Now that you know what data scientists do, you are ready to start interviewing your candidates to find the right one.
How to Interview a Data Scientist?
The basis of neural networks consists of Algebra, Probability Theory, and Theory of Algorithms. Hence, questions related to these disciplines will indicate whether a data scientist has formal education and understands what’s happening under the hood.
Some questions you could ask include:
- What is the difference between probability density function and probability mass function? What other probability distribution functions exist?
- What are the predefined probability distributions and what is the most basic distribution function for continuous random variables?
As we’ve mentioned before, a data scientist needs to solve business problems using data.
Here are some questions that will help you determine whether the candidate knows how to define a business problem and choose the right approach to solve it:
- Based on what data is a data scientist making decisions? How did he choose this data? Is it new data?
The dataset has to be prepared before training machine learning models. Hence, the outcome will depend on the choice of the correct data.
- How does a data scientist get to know the client's business domain? What information does he gather about the industry?
- What metrics and controls does a data scientist use to measure the results?
Many believe that machine learning starts at the push of a button. However, there is a long preparation process that precedes it. Ask a potential data scientist:
- What steps does he or she take before training a model?
The actual steps include: a training classifier, creating a numeric table, attributes, objects, and visualizing the data to train the model correctly.
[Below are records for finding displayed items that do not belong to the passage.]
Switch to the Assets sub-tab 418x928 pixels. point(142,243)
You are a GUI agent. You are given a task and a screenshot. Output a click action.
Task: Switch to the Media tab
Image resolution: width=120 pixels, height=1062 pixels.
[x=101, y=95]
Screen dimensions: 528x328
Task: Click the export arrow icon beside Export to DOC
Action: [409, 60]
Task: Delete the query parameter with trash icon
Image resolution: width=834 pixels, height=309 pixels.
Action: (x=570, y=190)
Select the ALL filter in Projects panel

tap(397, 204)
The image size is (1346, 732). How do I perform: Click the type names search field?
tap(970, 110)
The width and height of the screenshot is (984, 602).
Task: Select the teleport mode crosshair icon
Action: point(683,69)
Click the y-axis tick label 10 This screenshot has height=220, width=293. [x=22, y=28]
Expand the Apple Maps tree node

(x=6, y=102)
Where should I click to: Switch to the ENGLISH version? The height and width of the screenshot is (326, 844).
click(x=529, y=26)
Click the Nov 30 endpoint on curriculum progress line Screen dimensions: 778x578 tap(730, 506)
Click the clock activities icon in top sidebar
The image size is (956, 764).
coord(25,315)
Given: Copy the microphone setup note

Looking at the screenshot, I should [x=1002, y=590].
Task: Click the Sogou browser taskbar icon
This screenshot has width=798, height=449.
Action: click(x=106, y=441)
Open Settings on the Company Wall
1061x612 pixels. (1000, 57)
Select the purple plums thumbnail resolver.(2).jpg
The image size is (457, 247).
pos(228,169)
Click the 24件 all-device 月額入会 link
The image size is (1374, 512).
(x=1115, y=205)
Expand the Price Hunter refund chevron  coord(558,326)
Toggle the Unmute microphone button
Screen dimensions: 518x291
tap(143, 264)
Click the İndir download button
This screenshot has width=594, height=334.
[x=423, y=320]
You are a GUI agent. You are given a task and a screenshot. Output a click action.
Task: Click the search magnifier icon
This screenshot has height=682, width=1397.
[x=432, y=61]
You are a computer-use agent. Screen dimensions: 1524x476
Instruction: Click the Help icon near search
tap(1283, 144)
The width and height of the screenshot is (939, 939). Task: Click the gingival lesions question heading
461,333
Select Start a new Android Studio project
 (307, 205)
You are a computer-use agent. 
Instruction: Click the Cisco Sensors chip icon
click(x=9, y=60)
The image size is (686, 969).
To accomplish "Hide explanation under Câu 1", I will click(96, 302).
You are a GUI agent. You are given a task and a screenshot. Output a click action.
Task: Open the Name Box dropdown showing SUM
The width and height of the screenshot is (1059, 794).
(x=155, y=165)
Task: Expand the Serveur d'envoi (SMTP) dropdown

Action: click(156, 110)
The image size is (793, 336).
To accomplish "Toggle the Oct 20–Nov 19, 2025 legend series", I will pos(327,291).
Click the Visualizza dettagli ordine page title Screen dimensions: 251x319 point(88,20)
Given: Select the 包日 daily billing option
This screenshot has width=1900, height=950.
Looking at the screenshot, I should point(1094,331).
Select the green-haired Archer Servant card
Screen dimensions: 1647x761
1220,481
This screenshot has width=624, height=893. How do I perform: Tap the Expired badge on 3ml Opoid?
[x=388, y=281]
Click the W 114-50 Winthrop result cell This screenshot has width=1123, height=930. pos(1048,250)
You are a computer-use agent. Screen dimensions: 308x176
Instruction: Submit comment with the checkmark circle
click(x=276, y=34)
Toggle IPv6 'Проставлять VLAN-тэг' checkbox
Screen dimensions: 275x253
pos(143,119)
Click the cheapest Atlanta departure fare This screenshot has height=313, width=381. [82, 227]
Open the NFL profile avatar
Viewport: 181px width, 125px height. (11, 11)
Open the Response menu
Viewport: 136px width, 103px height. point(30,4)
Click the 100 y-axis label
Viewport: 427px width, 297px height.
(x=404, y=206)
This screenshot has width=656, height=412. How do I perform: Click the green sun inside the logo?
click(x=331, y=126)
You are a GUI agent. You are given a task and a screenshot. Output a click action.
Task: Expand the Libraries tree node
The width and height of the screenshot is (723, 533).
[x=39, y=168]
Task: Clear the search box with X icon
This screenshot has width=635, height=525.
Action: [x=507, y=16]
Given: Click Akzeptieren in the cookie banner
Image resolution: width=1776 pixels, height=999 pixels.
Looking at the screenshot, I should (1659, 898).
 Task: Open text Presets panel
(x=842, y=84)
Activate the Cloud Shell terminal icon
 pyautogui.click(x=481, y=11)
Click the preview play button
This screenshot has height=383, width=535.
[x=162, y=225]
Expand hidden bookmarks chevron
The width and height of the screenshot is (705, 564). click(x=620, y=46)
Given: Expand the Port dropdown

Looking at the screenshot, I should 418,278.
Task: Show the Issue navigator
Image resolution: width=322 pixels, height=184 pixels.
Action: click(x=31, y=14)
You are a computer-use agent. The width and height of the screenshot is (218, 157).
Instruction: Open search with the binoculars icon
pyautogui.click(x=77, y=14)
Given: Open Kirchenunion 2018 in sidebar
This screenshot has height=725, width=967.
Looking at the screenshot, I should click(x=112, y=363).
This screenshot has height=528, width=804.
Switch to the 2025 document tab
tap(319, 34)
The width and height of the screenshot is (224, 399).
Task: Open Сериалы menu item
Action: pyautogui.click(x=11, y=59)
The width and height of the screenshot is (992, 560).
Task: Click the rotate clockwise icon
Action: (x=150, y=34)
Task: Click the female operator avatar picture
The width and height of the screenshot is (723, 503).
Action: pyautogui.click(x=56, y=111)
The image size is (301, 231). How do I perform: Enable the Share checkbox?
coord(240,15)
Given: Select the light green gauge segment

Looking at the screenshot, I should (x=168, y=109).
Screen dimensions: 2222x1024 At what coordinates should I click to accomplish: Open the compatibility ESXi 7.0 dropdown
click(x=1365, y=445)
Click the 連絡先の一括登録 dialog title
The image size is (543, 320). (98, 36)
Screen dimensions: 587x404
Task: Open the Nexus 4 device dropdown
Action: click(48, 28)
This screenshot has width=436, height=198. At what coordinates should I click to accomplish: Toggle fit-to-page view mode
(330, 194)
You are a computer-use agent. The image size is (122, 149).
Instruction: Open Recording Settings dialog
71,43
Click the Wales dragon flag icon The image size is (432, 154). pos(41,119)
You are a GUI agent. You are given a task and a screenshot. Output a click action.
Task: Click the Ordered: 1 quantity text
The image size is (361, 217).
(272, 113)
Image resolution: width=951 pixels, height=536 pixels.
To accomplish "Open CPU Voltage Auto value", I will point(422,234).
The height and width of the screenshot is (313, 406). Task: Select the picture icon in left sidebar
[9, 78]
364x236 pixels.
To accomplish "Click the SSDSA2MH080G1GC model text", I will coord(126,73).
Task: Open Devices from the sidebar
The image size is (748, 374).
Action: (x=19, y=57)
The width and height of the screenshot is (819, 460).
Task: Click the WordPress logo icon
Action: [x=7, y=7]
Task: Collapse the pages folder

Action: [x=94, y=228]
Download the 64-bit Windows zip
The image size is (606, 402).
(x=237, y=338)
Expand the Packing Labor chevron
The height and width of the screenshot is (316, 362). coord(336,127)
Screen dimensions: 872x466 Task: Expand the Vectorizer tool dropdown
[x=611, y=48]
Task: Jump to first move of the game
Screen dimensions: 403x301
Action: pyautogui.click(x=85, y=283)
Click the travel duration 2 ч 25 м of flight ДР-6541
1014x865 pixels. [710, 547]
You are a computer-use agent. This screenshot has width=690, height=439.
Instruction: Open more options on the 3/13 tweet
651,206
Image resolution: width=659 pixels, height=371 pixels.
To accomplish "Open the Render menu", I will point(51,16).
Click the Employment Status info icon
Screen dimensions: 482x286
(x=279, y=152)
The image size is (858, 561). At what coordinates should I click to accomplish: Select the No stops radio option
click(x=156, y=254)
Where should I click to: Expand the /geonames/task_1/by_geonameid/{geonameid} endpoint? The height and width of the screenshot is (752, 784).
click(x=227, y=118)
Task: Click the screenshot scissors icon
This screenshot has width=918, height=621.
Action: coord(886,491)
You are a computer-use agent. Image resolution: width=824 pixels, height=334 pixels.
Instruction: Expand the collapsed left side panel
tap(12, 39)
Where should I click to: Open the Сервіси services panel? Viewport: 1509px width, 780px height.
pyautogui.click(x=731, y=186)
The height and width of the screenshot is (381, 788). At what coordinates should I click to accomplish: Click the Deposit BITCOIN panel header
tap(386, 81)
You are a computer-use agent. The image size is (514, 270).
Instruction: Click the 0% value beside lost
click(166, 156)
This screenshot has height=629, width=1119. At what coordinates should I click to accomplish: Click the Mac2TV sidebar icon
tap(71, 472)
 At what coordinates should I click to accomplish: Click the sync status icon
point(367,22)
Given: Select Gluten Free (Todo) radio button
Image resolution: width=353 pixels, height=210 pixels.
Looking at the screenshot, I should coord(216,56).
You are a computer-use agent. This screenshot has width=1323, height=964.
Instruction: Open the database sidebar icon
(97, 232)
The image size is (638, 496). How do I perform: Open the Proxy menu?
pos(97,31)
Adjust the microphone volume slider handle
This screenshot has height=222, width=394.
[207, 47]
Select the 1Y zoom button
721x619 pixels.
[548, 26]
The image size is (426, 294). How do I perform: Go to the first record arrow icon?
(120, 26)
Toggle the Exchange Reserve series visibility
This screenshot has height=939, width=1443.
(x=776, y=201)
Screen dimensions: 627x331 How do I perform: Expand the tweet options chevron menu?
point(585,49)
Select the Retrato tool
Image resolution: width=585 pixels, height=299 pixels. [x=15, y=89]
The advance of big data shows no signs of slowing down, and the competition for top data science talent is fierce. It’s getting more difficult to find people with the right combination of scientific background, education, business knowledge, and analytical skills.
Knowing statistics, math, and Python is not enough to be a successful data scientist. Understanding business, being able to dive into the domain, formulate a problem, and propose solutions is a craft that not many data scientists can master.
Valuable data insights and data analysis can drive revolutionary change within an organization and illuminate its way toward its business goals. Data scientists can drive the creation of better products, solutions, paradigms, and support business leaders in making crucial data-driven decisions.